At the Turkish Table

April 27, 2012 | By | Comments (0)

Oxmoor House cookbook editor Shaun Chavis will be a frequent guest blogger for Cooking Light. Below, a bit about her recent trip to Turkey–plus, a whole-grain dish recipe for this month's 12 Healthy Habits Challenge.

Zencefil2I'm just back from a culinary trip to Turkey, and I'm obsessed with the cuisine (like the isot peppers Tim Cebula just posted about). The Oldways Preservation Trust, a Boston-based food issues think tank, organized the trip. Our guides included chef Ana Sortun, a James Beard-award winner whose restaurants, Oleana and Sofra Bakery and Cafe, serve dishes inspired by the cuisines of the Levant. In Turkey, we were joined by Ayfer Unsal, a cookbook author and food writer who's taught American chefs about her native cuisine, and helped authors like Paula Wolfert bring Eastern Mediterranean and Middle Eastern cooking to American kitchens. 
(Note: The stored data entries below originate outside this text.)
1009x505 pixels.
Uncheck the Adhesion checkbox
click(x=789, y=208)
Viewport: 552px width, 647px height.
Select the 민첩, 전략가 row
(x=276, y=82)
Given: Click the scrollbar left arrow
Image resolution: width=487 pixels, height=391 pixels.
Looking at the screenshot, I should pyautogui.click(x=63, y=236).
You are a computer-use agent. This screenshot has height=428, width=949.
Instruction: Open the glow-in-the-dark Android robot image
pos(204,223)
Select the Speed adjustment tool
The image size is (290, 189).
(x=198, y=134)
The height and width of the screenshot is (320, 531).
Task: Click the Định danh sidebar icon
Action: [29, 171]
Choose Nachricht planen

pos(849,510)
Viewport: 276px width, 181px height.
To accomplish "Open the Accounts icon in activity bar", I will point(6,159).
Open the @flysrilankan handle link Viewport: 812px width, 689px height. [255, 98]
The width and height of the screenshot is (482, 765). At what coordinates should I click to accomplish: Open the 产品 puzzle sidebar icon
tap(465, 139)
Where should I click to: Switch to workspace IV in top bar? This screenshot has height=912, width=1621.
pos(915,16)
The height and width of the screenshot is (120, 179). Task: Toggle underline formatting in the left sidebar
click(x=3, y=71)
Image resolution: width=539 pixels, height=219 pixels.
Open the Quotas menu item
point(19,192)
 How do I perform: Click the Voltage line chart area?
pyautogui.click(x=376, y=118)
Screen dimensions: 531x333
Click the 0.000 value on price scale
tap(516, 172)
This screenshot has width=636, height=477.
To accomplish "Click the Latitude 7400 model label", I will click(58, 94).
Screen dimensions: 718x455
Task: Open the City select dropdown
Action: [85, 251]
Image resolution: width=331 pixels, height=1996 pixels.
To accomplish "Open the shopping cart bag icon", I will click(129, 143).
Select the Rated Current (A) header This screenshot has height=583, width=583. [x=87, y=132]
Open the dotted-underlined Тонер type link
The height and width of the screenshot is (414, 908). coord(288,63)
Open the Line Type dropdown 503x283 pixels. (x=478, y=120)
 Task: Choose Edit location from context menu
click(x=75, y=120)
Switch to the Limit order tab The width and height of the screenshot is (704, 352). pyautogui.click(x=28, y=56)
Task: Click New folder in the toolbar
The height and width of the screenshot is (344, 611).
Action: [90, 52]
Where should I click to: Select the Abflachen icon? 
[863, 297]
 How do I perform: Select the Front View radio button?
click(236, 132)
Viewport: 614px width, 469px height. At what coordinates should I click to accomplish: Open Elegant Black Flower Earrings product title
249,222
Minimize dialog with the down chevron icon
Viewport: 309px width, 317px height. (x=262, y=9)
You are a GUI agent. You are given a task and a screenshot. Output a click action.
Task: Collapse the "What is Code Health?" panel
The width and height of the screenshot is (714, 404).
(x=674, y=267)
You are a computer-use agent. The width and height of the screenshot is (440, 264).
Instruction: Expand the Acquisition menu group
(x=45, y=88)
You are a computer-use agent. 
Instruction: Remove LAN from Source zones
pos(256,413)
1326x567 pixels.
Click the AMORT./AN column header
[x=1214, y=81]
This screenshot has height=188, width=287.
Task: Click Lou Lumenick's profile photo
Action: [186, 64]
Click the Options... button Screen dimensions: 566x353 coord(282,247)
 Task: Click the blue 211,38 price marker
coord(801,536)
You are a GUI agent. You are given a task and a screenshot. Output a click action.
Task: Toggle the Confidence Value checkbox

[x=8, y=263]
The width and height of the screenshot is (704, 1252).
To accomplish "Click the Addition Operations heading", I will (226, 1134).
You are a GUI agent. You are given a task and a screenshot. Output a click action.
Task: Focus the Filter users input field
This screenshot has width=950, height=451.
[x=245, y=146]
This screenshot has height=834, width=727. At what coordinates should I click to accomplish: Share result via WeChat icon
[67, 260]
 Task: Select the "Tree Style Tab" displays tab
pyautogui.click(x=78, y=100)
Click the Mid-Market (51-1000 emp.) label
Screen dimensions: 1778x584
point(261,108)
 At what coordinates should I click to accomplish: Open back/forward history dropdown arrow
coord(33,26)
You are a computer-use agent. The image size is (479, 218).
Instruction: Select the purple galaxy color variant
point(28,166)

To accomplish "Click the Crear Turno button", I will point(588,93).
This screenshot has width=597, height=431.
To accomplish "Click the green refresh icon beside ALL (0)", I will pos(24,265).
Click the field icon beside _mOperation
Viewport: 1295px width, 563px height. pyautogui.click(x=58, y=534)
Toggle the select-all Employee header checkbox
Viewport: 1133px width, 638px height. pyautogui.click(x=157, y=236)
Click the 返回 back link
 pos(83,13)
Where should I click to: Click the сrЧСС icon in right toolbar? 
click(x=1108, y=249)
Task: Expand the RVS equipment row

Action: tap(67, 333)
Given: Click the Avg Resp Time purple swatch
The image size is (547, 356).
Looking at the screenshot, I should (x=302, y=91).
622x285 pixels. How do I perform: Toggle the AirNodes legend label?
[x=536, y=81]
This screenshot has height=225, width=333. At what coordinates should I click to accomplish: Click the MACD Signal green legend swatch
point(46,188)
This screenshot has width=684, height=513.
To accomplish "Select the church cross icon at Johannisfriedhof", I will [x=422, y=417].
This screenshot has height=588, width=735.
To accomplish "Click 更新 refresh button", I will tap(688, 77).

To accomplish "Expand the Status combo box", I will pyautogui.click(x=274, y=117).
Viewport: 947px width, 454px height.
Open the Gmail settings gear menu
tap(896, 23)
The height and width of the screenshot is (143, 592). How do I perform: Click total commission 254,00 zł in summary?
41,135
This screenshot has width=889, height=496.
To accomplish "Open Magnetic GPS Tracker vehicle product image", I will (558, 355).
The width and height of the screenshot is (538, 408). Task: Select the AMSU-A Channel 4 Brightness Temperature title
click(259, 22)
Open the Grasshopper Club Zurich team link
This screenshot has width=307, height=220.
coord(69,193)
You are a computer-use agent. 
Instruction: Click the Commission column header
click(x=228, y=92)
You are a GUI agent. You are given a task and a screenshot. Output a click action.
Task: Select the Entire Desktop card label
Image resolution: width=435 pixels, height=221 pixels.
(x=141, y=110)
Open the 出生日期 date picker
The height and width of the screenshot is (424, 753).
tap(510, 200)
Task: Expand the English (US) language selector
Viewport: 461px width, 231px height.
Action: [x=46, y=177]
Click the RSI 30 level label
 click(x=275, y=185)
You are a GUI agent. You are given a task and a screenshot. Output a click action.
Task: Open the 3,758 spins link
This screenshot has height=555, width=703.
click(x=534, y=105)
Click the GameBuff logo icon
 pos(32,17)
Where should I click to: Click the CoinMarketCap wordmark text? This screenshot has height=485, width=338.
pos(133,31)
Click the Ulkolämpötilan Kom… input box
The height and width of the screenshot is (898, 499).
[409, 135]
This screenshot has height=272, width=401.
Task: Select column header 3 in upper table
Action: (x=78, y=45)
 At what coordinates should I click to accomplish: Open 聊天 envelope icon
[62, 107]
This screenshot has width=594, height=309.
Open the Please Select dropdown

We spent three days eating in Gaziantep, a city in Southeast Turkey known for pistachios and amazing baklava (and some awesome home cooking). A day trip to Maraş gave us a chance to taste and stock up on peppers with rich nuances of flavor, and to enjoy dondurma, the Turkish ice cream that's so thick it's served with fork and knife. Our trip ended in Istanbul, a city that tantalizes you with its culinary traditions and creative explorations, which you can taste in everything from street food to fine dining fare. 

Mezze
Our meals in Turkey were large—generally at least 16 different dishes each—yet not so heavy that anyone ever left the table feeling like a food coma was imminent. I think it was due, in part, to the ingredients. Lunch and dinner always started with a generous assortment of meze, little dishes where vegetables, olives, yogurt, cheeses, beans, lentils, and whole grains star. The meze are so interesting, you're too busy nibbling and mmm-ing to realize you're getting your five-to-nine a day in, easily.

Turkish food is also about a balance of flavors that assert themselves without overwhelming your tastebuds. Typical ingredients include dried spearmint; sumac, a ground berry that is a plum-red color and lemony-tart; pomegranate molasses; Maraş pepper; and red pepper paste. (I also fell in love with the combo of tahini—in Turkey, the sesame seeds are hulled and double-roasted first, so their taste is richer—and grape pekmez, grape molasses. Together? A sophisticated PB&J-like saucy spread that's good on bread, great on a lot more.) 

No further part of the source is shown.